Fifteen years after the concrete foundation was first poured, Buffalo High School’s agriculture shop is set for a long-discussed expansion.
“It is a safety issue for these kids,” Superintendent Jim Wagner said during an Oct. 14 Johnson County School District board of trustees meeting. “The current space was not built to hold the number of kids and projects that are in there now. There are a lot of projects being stacked on other projects, and the kids just don’t have an adequate, safe space to work. So it’s really important that this gets done.”
The trustees voted unanimously during the meeting to contract with Plan One/Architects for the ag shop project, which could be bid out as early as next month, according to the district’s facilities manager, Kim Glasgow.
Plan One/Architects, which has offices in Cheyenne, Cody and Rock Springs, was one of two companies that presented professional services fee proposals to the board. Glasgow said that Plan One/Architects had several advantages over Sheridan’s Arete Design Group. The company built the existing ag shop over a decade ago and was also able to start on the expansion earlier than Arete. The company was also the only contractor to include a “not to exceed” cost in its proposal. The cost of the project is not to exceed $37,500, according to the proposal. Arete bid the project at $28,750, but it is possible that the final cost could exceed that number, Wagner said.

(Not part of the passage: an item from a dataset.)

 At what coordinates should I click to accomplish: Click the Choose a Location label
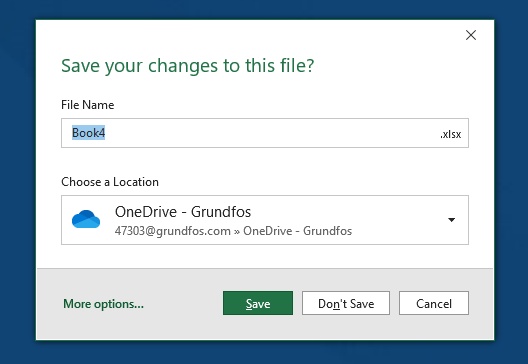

“I get a little fearful when a company doesn’t give us a ‘not to exceed’ cost,” Wagner said. “I like the security of knowing it’s not going to exceed that cost. It is easier to budget that way.”

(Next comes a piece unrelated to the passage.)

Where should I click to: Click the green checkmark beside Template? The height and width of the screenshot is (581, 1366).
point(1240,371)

Wagner said the total project, which is estimated to cost roughly $300,000, will be paid for through the district’s special purpose funds. He noted that the project was expensive, but that it would only become more cost prohibitive in coming years.
“Ten years ago, the cost was around the $240,000 mark, and now we’re at the $300,000 mark,” Wagner said. “We never know where the costs are going to go, but we know they aren’t going down. So we either do something now or we just aren’t going to deal with it because of the cost.”

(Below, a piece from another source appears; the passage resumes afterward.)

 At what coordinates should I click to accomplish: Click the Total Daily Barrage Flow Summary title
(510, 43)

The ag shop currently enrolls 80 high school students per year in five different shop courses designed for hands-on learning, BHS agriculture teacher Jake Evans said. The existing shop space of 35 feet by 55 feet stores various projects and 36 tools, including a forge, welders, plasma torches, drill presses and a metal band saw.
Evans said the expansion project would involve removing and moving an existing nonstructural wall, adding seven outlets and four airdrops and tying into the existing lighting and air systems in the ag shop.
In September, Evans told the Bulletin that the expansion project was key for the future growth of the program and for student safety.
“We have 80 kids in the shop in five different courses,” Evans said. “It used to be 50 kids back in 2004, and we had just three shop classes. The use of that square footage has just gotten way too tight.”
Board members Dave Belus and John Manzella agreed and said that, as the state continued to focus on career and technical education opportunities for kids, it was important to provide a safe space for students to study those subjects.
“Thinking ahead and looking to the future is the way to go,” Manzella said.